** Work to be completed **
Write all of the entries again. Keep them exactly as they are.

** Extracted records **
>>>>>

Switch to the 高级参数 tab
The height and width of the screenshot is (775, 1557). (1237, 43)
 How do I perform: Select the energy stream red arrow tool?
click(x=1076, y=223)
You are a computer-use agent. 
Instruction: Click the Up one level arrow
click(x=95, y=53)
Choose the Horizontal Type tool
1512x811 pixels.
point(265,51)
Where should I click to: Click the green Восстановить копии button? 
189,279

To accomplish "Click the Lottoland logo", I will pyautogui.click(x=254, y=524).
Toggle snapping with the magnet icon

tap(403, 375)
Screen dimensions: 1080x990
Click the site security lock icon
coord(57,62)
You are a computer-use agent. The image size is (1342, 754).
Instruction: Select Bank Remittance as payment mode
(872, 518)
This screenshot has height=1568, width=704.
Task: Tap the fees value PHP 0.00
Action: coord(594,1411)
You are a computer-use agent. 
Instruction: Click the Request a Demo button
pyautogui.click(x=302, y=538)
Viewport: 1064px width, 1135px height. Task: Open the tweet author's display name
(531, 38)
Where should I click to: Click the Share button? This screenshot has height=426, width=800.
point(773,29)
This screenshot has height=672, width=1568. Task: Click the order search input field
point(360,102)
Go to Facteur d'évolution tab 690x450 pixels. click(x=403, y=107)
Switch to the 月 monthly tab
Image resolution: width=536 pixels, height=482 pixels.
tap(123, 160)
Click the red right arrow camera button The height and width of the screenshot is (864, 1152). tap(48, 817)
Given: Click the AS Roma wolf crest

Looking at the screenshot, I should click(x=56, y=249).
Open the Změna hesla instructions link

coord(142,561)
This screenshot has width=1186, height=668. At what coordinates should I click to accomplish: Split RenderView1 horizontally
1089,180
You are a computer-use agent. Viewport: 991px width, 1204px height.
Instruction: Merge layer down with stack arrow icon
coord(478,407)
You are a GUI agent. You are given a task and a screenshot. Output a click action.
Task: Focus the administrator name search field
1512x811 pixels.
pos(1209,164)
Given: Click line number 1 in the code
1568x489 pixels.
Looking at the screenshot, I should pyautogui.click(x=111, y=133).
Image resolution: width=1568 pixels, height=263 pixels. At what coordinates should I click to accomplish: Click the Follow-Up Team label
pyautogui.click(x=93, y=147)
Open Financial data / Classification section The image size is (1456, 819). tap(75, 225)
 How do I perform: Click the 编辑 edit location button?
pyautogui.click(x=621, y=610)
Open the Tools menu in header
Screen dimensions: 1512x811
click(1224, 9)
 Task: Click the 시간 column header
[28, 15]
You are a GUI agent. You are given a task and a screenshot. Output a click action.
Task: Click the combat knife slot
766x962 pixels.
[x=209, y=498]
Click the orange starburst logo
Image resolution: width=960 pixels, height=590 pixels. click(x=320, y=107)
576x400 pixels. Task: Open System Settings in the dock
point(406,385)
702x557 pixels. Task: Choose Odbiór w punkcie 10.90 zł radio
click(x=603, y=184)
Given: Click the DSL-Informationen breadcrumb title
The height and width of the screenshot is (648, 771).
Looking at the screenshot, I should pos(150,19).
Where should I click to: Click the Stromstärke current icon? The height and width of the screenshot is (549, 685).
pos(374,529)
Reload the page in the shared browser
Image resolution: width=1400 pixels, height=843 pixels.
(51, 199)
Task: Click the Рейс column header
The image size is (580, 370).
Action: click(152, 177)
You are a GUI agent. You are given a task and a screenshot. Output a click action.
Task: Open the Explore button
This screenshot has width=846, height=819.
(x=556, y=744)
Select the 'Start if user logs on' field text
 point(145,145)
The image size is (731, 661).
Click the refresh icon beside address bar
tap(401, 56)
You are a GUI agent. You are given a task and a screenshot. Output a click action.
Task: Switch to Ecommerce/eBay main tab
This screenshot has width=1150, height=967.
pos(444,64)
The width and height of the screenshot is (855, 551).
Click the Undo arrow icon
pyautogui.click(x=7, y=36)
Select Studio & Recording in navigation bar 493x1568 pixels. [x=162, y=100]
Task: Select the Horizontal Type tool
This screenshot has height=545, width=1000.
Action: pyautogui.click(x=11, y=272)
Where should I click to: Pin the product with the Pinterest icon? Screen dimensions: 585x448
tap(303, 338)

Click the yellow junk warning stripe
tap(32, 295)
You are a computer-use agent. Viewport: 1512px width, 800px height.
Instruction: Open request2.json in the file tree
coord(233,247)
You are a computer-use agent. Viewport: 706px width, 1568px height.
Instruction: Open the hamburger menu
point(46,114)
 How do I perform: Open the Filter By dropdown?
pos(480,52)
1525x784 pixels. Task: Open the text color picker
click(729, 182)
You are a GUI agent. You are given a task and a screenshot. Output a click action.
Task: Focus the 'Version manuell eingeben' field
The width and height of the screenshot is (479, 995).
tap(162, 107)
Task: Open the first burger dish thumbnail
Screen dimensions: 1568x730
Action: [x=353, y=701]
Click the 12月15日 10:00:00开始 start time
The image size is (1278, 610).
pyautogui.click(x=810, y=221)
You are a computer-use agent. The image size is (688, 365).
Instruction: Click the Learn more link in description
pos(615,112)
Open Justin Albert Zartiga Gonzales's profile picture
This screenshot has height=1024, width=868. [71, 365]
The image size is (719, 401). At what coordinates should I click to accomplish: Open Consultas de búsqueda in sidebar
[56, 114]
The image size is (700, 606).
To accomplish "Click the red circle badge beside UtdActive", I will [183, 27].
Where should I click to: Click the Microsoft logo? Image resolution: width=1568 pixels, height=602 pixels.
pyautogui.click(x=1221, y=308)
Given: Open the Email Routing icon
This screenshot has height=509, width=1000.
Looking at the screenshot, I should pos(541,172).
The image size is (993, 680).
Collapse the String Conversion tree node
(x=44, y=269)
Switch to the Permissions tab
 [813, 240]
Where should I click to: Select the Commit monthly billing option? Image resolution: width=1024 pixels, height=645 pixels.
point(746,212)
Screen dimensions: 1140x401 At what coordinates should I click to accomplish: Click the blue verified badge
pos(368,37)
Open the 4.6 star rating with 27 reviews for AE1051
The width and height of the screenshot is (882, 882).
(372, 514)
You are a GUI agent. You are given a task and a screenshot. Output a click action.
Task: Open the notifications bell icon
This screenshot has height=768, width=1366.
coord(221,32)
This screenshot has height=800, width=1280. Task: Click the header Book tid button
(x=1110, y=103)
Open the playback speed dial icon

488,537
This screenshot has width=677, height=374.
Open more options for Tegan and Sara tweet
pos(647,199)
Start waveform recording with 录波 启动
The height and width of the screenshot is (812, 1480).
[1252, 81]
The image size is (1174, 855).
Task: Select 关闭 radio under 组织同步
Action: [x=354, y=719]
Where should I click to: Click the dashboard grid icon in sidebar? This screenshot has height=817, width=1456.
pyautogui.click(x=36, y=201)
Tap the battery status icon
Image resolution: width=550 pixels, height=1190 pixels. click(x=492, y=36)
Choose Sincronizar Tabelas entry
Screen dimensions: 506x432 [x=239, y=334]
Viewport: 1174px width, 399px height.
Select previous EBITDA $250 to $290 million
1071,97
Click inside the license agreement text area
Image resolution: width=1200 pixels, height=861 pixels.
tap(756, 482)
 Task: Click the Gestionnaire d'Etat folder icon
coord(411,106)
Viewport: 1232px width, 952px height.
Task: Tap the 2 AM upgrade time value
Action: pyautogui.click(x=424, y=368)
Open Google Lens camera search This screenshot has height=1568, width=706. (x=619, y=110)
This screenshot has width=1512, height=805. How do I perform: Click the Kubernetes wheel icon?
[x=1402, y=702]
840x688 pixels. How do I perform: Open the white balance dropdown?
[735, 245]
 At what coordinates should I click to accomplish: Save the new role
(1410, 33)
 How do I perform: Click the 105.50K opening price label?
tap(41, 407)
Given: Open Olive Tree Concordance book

<<<<<

** Task output **
Switch to the 高级参数 tab
The height and width of the screenshot is (775, 1557). (1237, 43)
 How do I perform: Select the energy stream red arrow tool?
click(x=1076, y=223)
You are a computer-use agent. 
Instruction: Click the Up one level arrow
click(x=95, y=53)
Choose the Horizontal Type tool
1512x811 pixels.
point(265,51)
Where should I click to: Click the green Восстановить копии button? 
189,279

To accomplish "Click the Lottoland logo", I will pyautogui.click(x=254, y=524).
Toggle snapping with the magnet icon

tap(403, 375)
Screen dimensions: 1080x990
Click the site security lock icon
coord(57,62)
You are a computer-use agent. The image size is (1342, 754).
Instruction: Select Bank Remittance as payment mode
(872, 518)
This screenshot has height=1568, width=704.
Task: Tap the fees value PHP 0.00
Action: coord(594,1411)
You are a computer-use agent. 
Instruction: Click the Request a Demo button
pyautogui.click(x=302, y=538)
Viewport: 1064px width, 1135px height. Task: Open the tweet author's display name
(531, 38)
Where should I click to: Click the Share button? This screenshot has height=426, width=800.
point(773,29)
This screenshot has height=672, width=1568. Task: Click the order search input field
point(360,102)
Go to Facteur d'évolution tab 690x450 pixels. click(x=403, y=107)
Switch to the 月 monthly tab
Image resolution: width=536 pixels, height=482 pixels.
tap(123, 160)
Click the red right arrow camera button The height and width of the screenshot is (864, 1152). tap(48, 817)
Given: Click the AS Roma wolf crest

Looking at the screenshot, I should click(x=56, y=249).
Open the Změna hesla instructions link

coord(142,561)
This screenshot has width=1186, height=668. At what coordinates should I click to accomplish: Split RenderView1 horizontally
1089,180
You are a computer-use agent. Viewport: 991px width, 1204px height.
Instruction: Merge layer down with stack arrow icon
coord(478,407)
You are a GUI agent. You are given a task and a screenshot. Output a click action.
Task: Focus the administrator name search field
1512x811 pixels.
pos(1209,164)
Given: Click line number 1 in the code
1568x489 pixels.
Looking at the screenshot, I should pyautogui.click(x=111, y=133).
Image resolution: width=1568 pixels, height=263 pixels. At what coordinates should I click to accomplish: Click the Follow-Up Team label
pyautogui.click(x=93, y=147)
Open Financial data / Classification section The image size is (1456, 819). tap(75, 225)
 How do I perform: Click the 编辑 edit location button?
pyautogui.click(x=621, y=610)
Open the Tools menu in header
Screen dimensions: 1512x811
click(1224, 9)
 Task: Click the 시간 column header
[28, 15]
You are a GUI agent. You are given a task and a screenshot. Output a click action.
Task: Click the combat knife slot
766x962 pixels.
[x=209, y=498]
Click the orange starburst logo
Image resolution: width=960 pixels, height=590 pixels. click(x=320, y=107)
576x400 pixels. Task: Open System Settings in the dock
point(406,385)
702x557 pixels. Task: Choose Odbiór w punkcie 10.90 zł radio
click(x=603, y=184)
Given: Click the DSL-Informationen breadcrumb title
The height and width of the screenshot is (648, 771).
Looking at the screenshot, I should pos(150,19).
Where should I click to: Click the Stromstärke current icon? The height and width of the screenshot is (549, 685).
pos(374,529)
Reload the page in the shared browser
Image resolution: width=1400 pixels, height=843 pixels.
(51, 199)
Task: Click the Рейс column header
The image size is (580, 370).
Action: click(152, 177)
You are a GUI agent. You are given a task and a screenshot. Output a click action.
Task: Open the Explore button
This screenshot has width=846, height=819.
(x=556, y=744)
Select the 'Start if user logs on' field text
 point(145,145)
The image size is (731, 661).
Click the refresh icon beside address bar
tap(401, 56)
You are a GUI agent. You are given a task and a screenshot. Output a click action.
Task: Switch to Ecommerce/eBay main tab
This screenshot has width=1150, height=967.
pos(444,64)
The width and height of the screenshot is (855, 551).
Click the Undo arrow icon
pyautogui.click(x=7, y=36)
Select Studio & Recording in navigation bar 493x1568 pixels. [x=162, y=100]
Task: Select the Horizontal Type tool
This screenshot has height=545, width=1000.
Action: pyautogui.click(x=11, y=272)
Where should I click to: Pin the product with the Pinterest icon? Screen dimensions: 585x448
tap(303, 338)

Click the yellow junk warning stripe
tap(32, 295)
You are a computer-use agent. Viewport: 1512px width, 800px height.
Instruction: Open request2.json in the file tree
coord(233,247)
You are a computer-use agent. Viewport: 706px width, 1568px height.
Instruction: Open the hamburger menu
point(46,114)
 How do I perform: Open the Filter By dropdown?
pos(480,52)
1525x784 pixels. Task: Open the text color picker
click(729, 182)
You are a GUI agent. You are given a task and a screenshot. Output a click action.
Task: Focus the 'Version manuell eingeben' field
The width and height of the screenshot is (479, 995).
tap(162, 107)
Task: Open the first burger dish thumbnail
Screen dimensions: 1568x730
Action: [x=353, y=701]
Click the 12月15日 10:00:00开始 start time
The image size is (1278, 610).
pyautogui.click(x=810, y=221)
You are a computer-use agent. The image size is (688, 365).
Instruction: Click the Learn more link in description
pos(615,112)
Open Justin Albert Zartiga Gonzales's profile picture
This screenshot has height=1024, width=868. [71, 365]
The image size is (719, 401). At what coordinates should I click to accomplish: Open Consultas de búsqueda in sidebar
[56, 114]
The image size is (700, 606).
To accomplish "Click the red circle badge beside UtdActive", I will [183, 27].
Where should I click to: Click the Microsoft logo? Image resolution: width=1568 pixels, height=602 pixels.
pyautogui.click(x=1221, y=308)
Given: Open the Email Routing icon
This screenshot has height=509, width=1000.
Looking at the screenshot, I should pos(541,172).
The image size is (993, 680).
Collapse the String Conversion tree node
(x=44, y=269)
Switch to the Permissions tab
 [813, 240]
Where should I click to: Select the Commit monthly billing option? Image resolution: width=1024 pixels, height=645 pixels.
point(746,212)
Screen dimensions: 1140x401 At what coordinates should I click to accomplish: Click the blue verified badge
pos(368,37)
Open the 4.6 star rating with 27 reviews for AE1051
The width and height of the screenshot is (882, 882).
(372, 514)
You are a GUI agent. You are given a task and a screenshot. Output a click action.
Task: Open the notifications bell icon
This screenshot has height=768, width=1366.
coord(221,32)
This screenshot has height=800, width=1280. Task: Click the header Book tid button
(x=1110, y=103)
Open the playback speed dial icon

488,537
This screenshot has width=677, height=374.
Open more options for Tegan and Sara tweet
pos(647,199)
Start waveform recording with 录波 启动
The height and width of the screenshot is (812, 1480).
[1252, 81]
The image size is (1174, 855).
Task: Select 关闭 radio under 组织同步
Action: [x=354, y=719]
Where should I click to: Click the dashboard grid icon in sidebar? This screenshot has height=817, width=1456.
pyautogui.click(x=36, y=201)
Tap the battery status icon
Image resolution: width=550 pixels, height=1190 pixels. click(x=492, y=36)
Choose Sincronizar Tabelas entry
Screen dimensions: 506x432 [x=239, y=334]
Viewport: 1174px width, 399px height.
Select previous EBITDA $250 to $290 million
1071,97
Click inside the license agreement text area
Image resolution: width=1200 pixels, height=861 pixels.
tap(756, 482)
 Task: Click the Gestionnaire d'Etat folder icon
coord(411,106)
Viewport: 1232px width, 952px height.
Task: Tap the 2 AM upgrade time value
Action: pyautogui.click(x=424, y=368)
Open Google Lens camera search This screenshot has height=1568, width=706. (x=619, y=110)
This screenshot has width=1512, height=805. How do I perform: Click the Kubernetes wheel icon?
[x=1402, y=702]
840x688 pixels. How do I perform: Open the white balance dropdown?
[735, 245]
 At what coordinates should I click to accomplish: Save the new role
(1410, 33)
 How do I perform: Click the 105.50K opening price label?
tap(41, 407)
Given: Open Olive Tree Concordance book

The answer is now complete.